The second was the vote by European Parliament earlier this year in favour of adopting the Swedish model of decriminalisation of sex work. This model criminalises the purchase of sex, prosecuting clients only.

For those committed to policy reform for sex work in South Africa, these events are significant and will influence the debate on what legal model South Africa should adopt.

The South African Law Reform Commission (SALRC) has previously considered four policy models on sex work in South Africa: full criminalisation, partial criminalisation (the Swedish model would fall under this), legalisation and full decriminalisation. Although supporters of the Swedish model have hailed it as a great success, and as a more ‘woman-friendly’ policy approach to sex work, research has shown that the Swedish model has not been empowering nor has it improved conditions for sex workers in Sweden, or any of the other Nordic countries that have adopted the model.

At first glance, partial criminalisation appears to be a positive move – recognising that people selling sex are not criminals that ought to be punished. The real problem, the model assumes, are the clients who provide the market, driving people into sex work and exploiting and abusing sex workers. It is understood that prosecuting clients will cut off demand, which would discourage people from entering sex work, and allow others to leave.

But the Swedish model is problematic both conceptually as well as practically.
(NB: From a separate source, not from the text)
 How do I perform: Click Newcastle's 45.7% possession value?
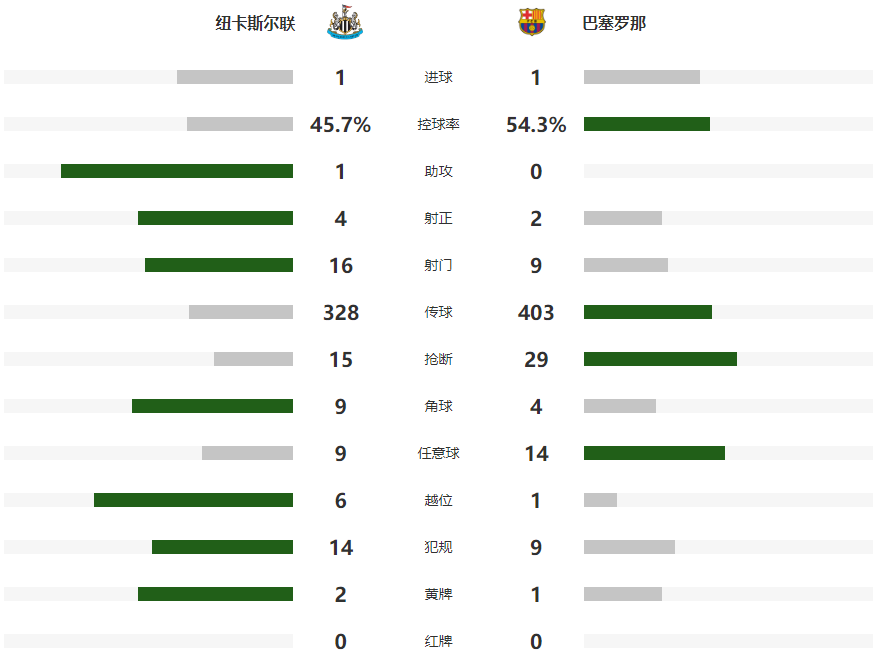coord(341,125)
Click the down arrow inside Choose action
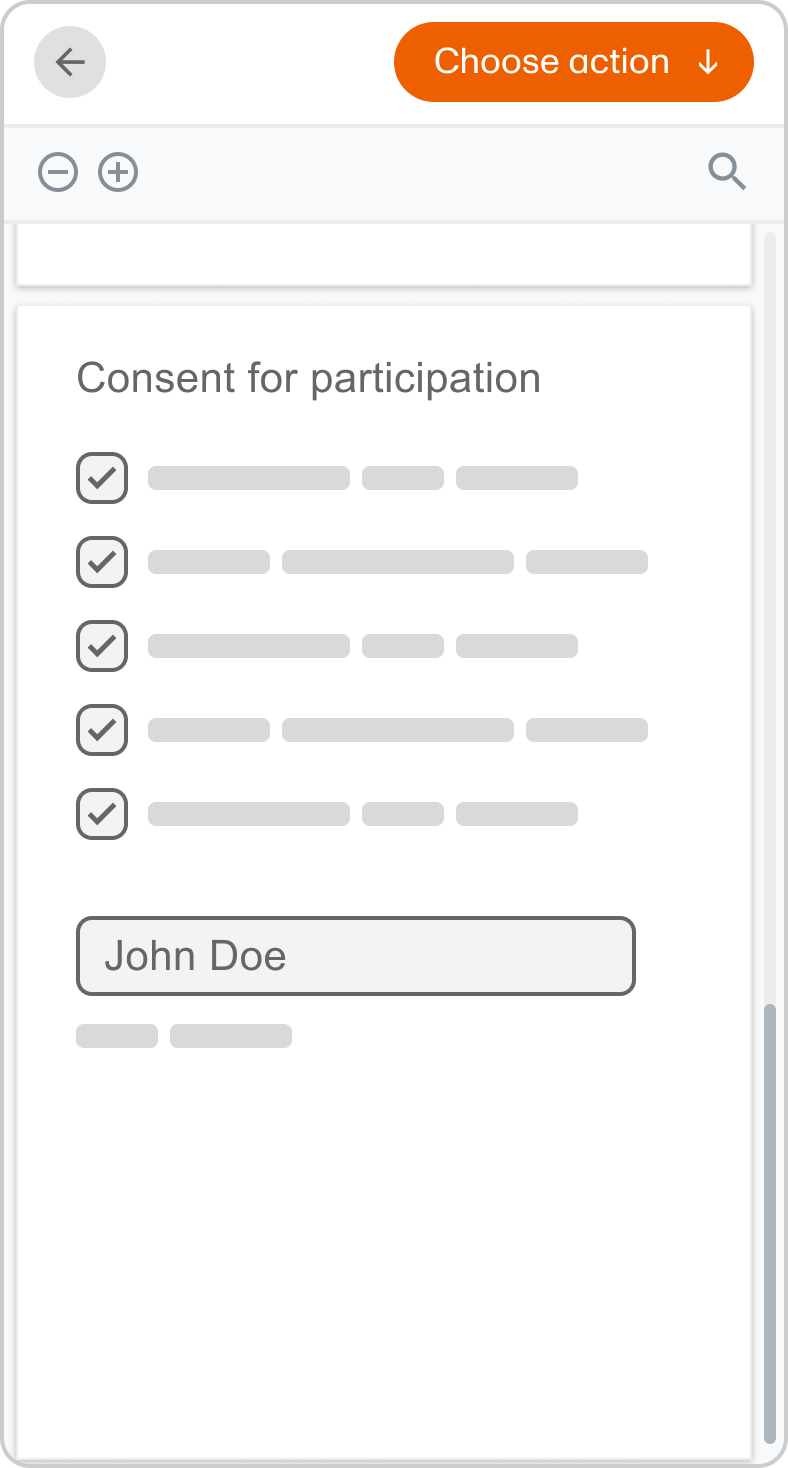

While ending the prosecution of sex workers is certainly a step in the right direction, this model focuses on the wrong thing. It ‘demonises’ clients and assumes that people who are willing to pay for sex should be punished. It understands sex work as a social ill, something inherently exploitative, and assumes that sex workers (assumed to all be women) are perpetual victims. The policy, therefore, aims first and foremost to reduce the perceived social ill, while the rights of sex workers form a secondary consideration.

Sex workers making a rational and well-thought-out choice to do sex work are left unconsidered. The fact that the vast majority of sex workers (men, women and transgender people) choose to do sex work because it offers them a viable source of income, and an opportunity for survival in the context of poverty, is virtually ignored. Moreover, the idea that many sex workers are experiencing sex work as sexually liberating, where they can determine the terms under which they have sex, is incomprehensible to policymakers. Sex worker movements and collectives from across Europe and the world have come out against the Swedish model, arguing that a move like this not only limits their autonomy, but also threatens their livelihood.

It should come as no surprise then, that it hasn’t benefitted Swedish sex workers. Along with threatening their source of income, partial decriminalisation has worsened working conditions. Unlike previously, where there was no explicit prohibition of sex work, many people now are forced to work in unsafe or remote locations so as to avoid their clients getting arrested, which makes the negotiation of safer sex more difficult, and exposes them to a greater risk of abuse or exploitation by clients.

It has failed even by its own metric of reducing sex work and trafficking. Neither the incidence of trafficking, nor the demand or supply of sex work has decreased in Sweden in the 13 years since the model’s introduction. Sex workers in Sweden have repeatedly called attention to the fact that they were not adequately consulted in the policymaking, and that overall, the Swedish model fails sex workers miserably.

What is needed in South Africa, instead, is policy reform which is centred around sex worker rights, one informed by the insights and experiences of sex workers themselves. Considered in this light, full decriminalisation is the policy choice that makes the most sense in the South African context.

In our context, Sisonke Sex Worker Movement – a collective of sex workers from across the country – has been advocating for decriminalisation for years.

One of the greatest challenge sex workers in South Africa are facing is harassment and abuse by the police. Many police officers go out of their way to abuse and discriminate against sex workers, believing the current law gives them the right to rape, beat, and arrest sex workers without intent to prosecute, or detain sex workers indefinitely without formal arrests.

If the Swedish model is introduced, it is likely only to provide different opportunities for police harassment of clients and interference in the livelihood of sex workers. Under a decriminalisation model, however, police are the protectors of sex workers —not their adversaries— and sex work is regulated under existing labour, occupational health and safety laws.

A truly feminist policy framework should empower the marginalised, not further limit their opportunities for survival or agency. It’s clear that the current criminal status of sex work in South Africa needs to be reformed, but we must be careful to choose a policy reform which will in fact be empowering; one which will truly support and protect the rights of sex workers, in keeping with the values of the our Constitution, and reduce the high rates of gender-based violence in our communities.

The authors are with the Policy and Advocacy Development Unit at Sonke Gender Justice.